- Regimental cap badge
- Active: 4 April 1848–present
- Country: New Brunswick (1848–1867); Canada (1867–present);
- Branch: Canadian Army
- Type: Hussars
- Role: Armoured reconnaissance
- Part of: 37 Canadian Brigade Group
- Garrison/HQ: Moncton
- Nickname: The Crazy Eights
- Patron: Princess Louise, Duchess of Argyll
- Mottos: Regi patriaeque fidelis (Latin for 'Faithful to king and country')
- March: "The 8th Hussars"
- Engagements: First World War; Second World War; War in Afghanistan;
- Battle honours: See #Battle honours

Commanders
- Colonel-in-chief: Anne, Princess Royal

Insignia
- Abbreviation: VIII CH

= 8th Canadian Hussars (Princess Louise's) =

The 8th Canadian Hussars (Princess Louise's) (VIII CH) is a reserve armoured reconnaissance regiment in the Canadian Army, with two squadrons. It was formed on 4 April 1848 in the then-colony of New Brunswick, which remains the regiment's home to this day, its regimental headquarters (RHQ) and A Squadron being in Moncton, with B Squadron in Sussex.

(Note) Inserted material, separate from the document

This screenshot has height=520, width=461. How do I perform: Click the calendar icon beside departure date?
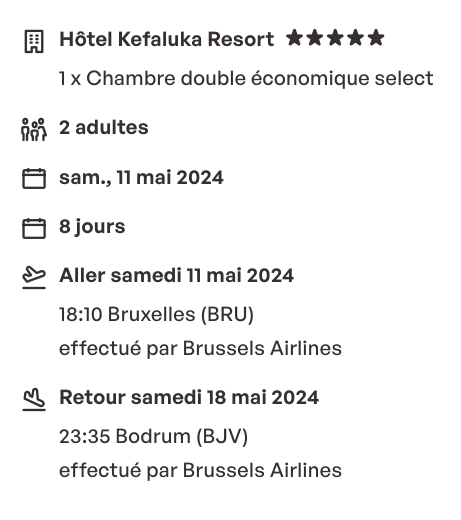(34, 178)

In 1957, its name was chosen for the formation of a new Regular Force regiment to serve alongside the reserve regiment. The regular regiment served in Gagetown, New Brunswick, and Petawawa, Ontario, as well as the Sinai, Cyprus, Iserlohn (Fort Beausejour), Soest, and Lahr, West Germany. The Regular Force regiment was disbanded in 1998.

==Structure==
- HQ Squadron
- A Squadron in Moncton
- B Squadron in Sussex, New Brunswick

== Lineage ==

The Guidon of the 8th Canadian Hussars (Princess Louise's).
The camp flag of the 8th Canadian Hussars (Princess Louise's).

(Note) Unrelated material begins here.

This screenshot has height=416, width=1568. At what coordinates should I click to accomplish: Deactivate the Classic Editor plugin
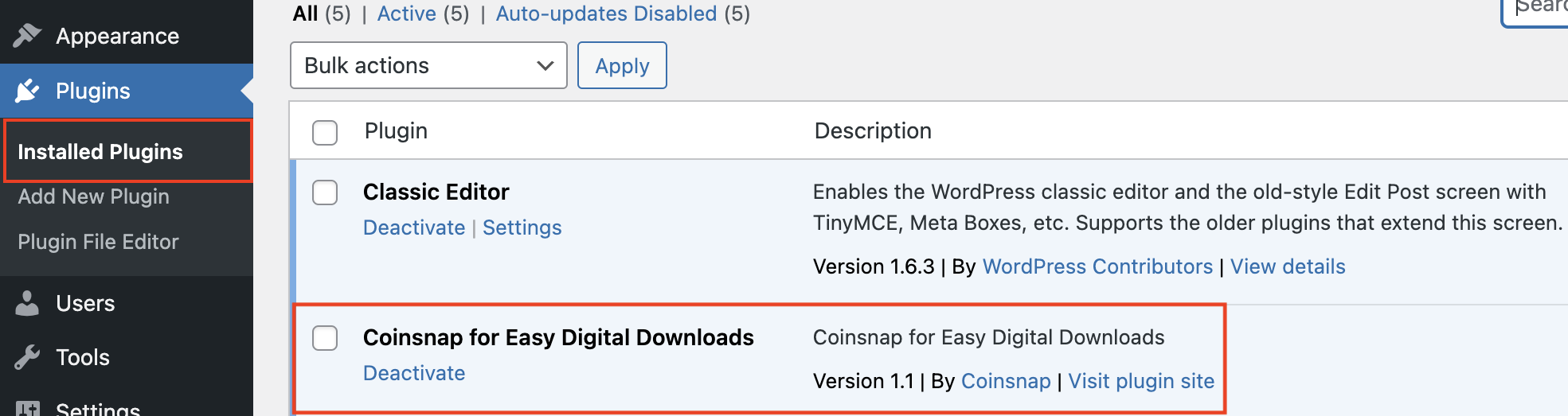point(414,227)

=== 8th Canadian Hussars (Princess Louise's) ===

- Originated on 30 April 1869, in Apohaqui, New Brunswick, as the New Brunswick Regiment of Yeomanry Cavalry
- Redesignated on 31 May 1872, as the 8th Regiment of Cavalry
- Redesignated on 18 July 1884, as the 8th Princess Louise's New Brunswick Regiment of Cavalry (named after Princess Louise, Marchioness of Lorne)
- Redesignated on 1 January 1893, as the 8th Princess Louise's New Brunswick Hussars
- Redesignated on 11 February 1941, as the 2nd (Reserve) Regiment, 8th Princess Louise's (New Brunswick) Hussars
- Redesignated on 1 April 1941, as the 5th (Reserve) Armoured Regiment, 8th Princess Louise's (New Brunswick) Hussars
- Redesignated on 4 February 1949, as the 8th Princess Louise's (New Brunswick) Hussars (5th Armoured Regiment)
- Redesignated on 29 January 1957, as the 2/8th Canadian Hussars (Princess Louise's)
- Redesignated on 1 January 1960, as the 8th Canadian Hussars (Princess Louise's) (Militia)
- Amalgamated on 15 April 1993, with the 8th Canadian Hussars (Princess Louise's) (Regular Force) and Redesignated as the 8th Canadian Hussars (Princess Louise's)

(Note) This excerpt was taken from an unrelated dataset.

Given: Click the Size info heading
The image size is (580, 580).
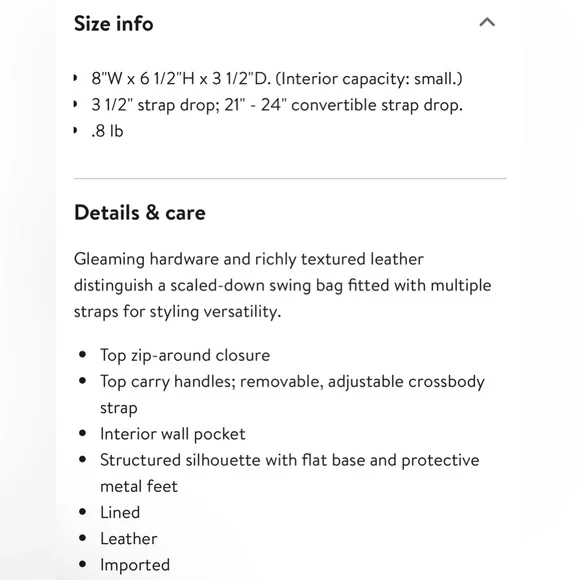Looking at the screenshot, I should pos(114,24).
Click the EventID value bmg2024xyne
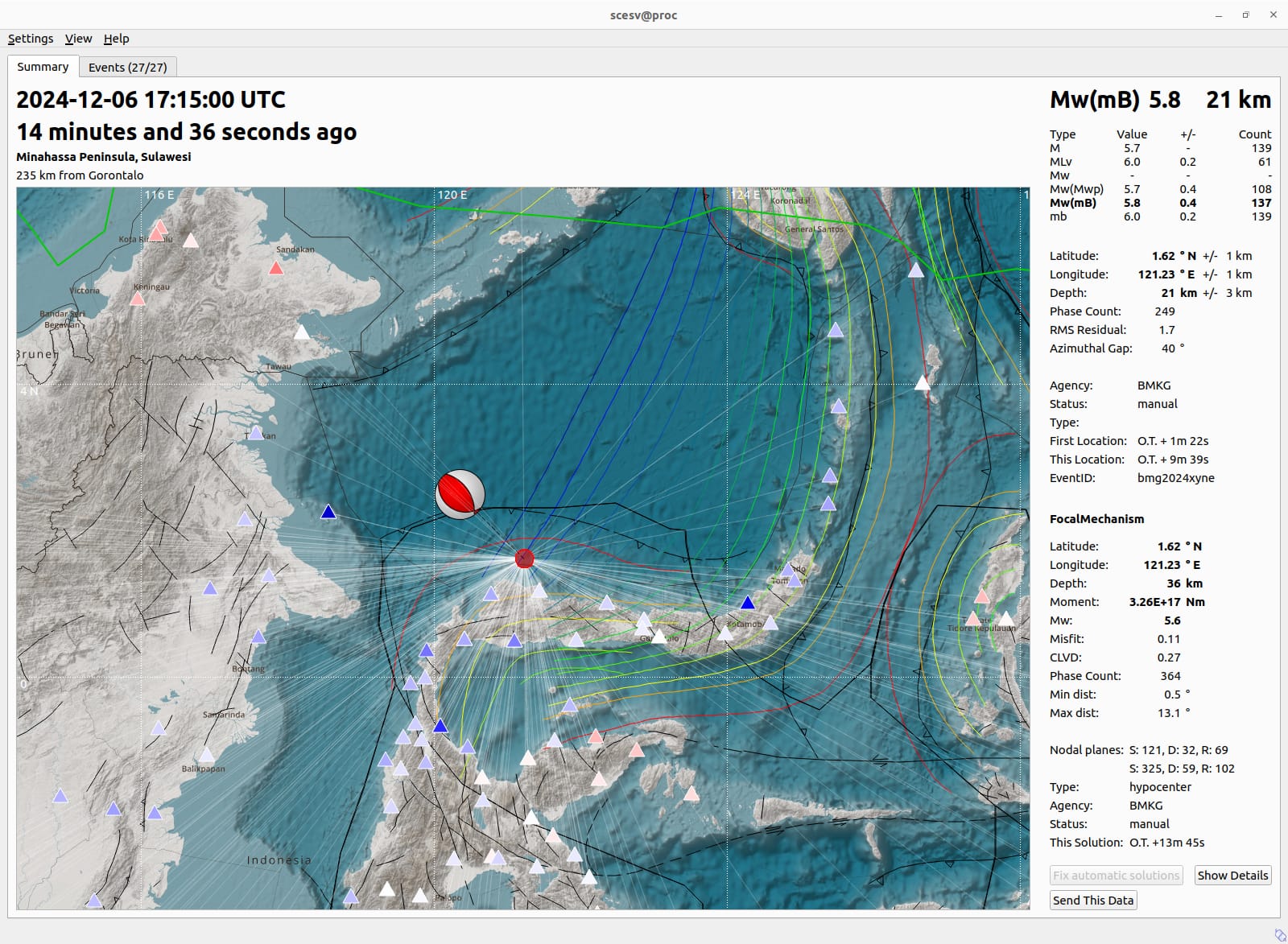The width and height of the screenshot is (1288, 944). [x=1175, y=478]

=== 8th Canadian Hussars (Princess Louise's) (Regular Force) ===

- Originated on 29 January 1957, in the Regular Force as the 1/8th Canadian Hussars (Princess Louise's)
- Redesignated on 1 January 1960, as the 8th Canadian Hussars (Princess Louise's)
- Amalgamated on 15 April 1993, with the 8th Canadian Hussars (Princess Louise's) (Militia) and Redesignated as the 8th Canadian Hussars (Princess Louise's)

== Perpetuations ==

===War of 1812===
- 1st Battalion, Westmorland County Regiment
- 2nd Battalion, Westmorland County Regiment)

===The Great War===
- 6th Regiment, Canadian Mounted Rifles

==History==
The earliest beginnings of the 8th Canadian Hussars (Princess Louise's) have traditionally been traced to the year 1775 in the Colony of Virginia where Captain John Saunders, of Princess Anne County, raised a troop of cavalry at his own expense to fight for the Crown against the Colonial rebels. This unusual Regiment included riflemen, grenadiers, artillery and cavalry, and it never knew defeat during the American conflict for independence. In September 1783, the Regiment as an entity sailed for Nova Scotia and reached Saint John on 27 September 1783. A large number of these Loyalists soldiers settled in the Saint John and Kennebecasis valleys by Loyalist soldiers, had a military tradition and indeed an effective militia. In 1839, the York County Troop, known for a time as the York Light Dragoons, was mobilized for service in the Aroostook War, a conflict with American lumbermen that never quite came to open fighting. For four months they patrolled the border and roads between Woodstock, Fredericton and Saint John. By 1848, eleven troops of cavalry were in existence. These troops included Hampton Troop of Cavalry, Assekeag Troop of Cavalry, Apohaqui Troop of Cavalry, Upham Troop of Cavalry, Johnston Troop of Cavalry, Shediac Troop of Cavalry, Springfield Troop of Cavalry, among others.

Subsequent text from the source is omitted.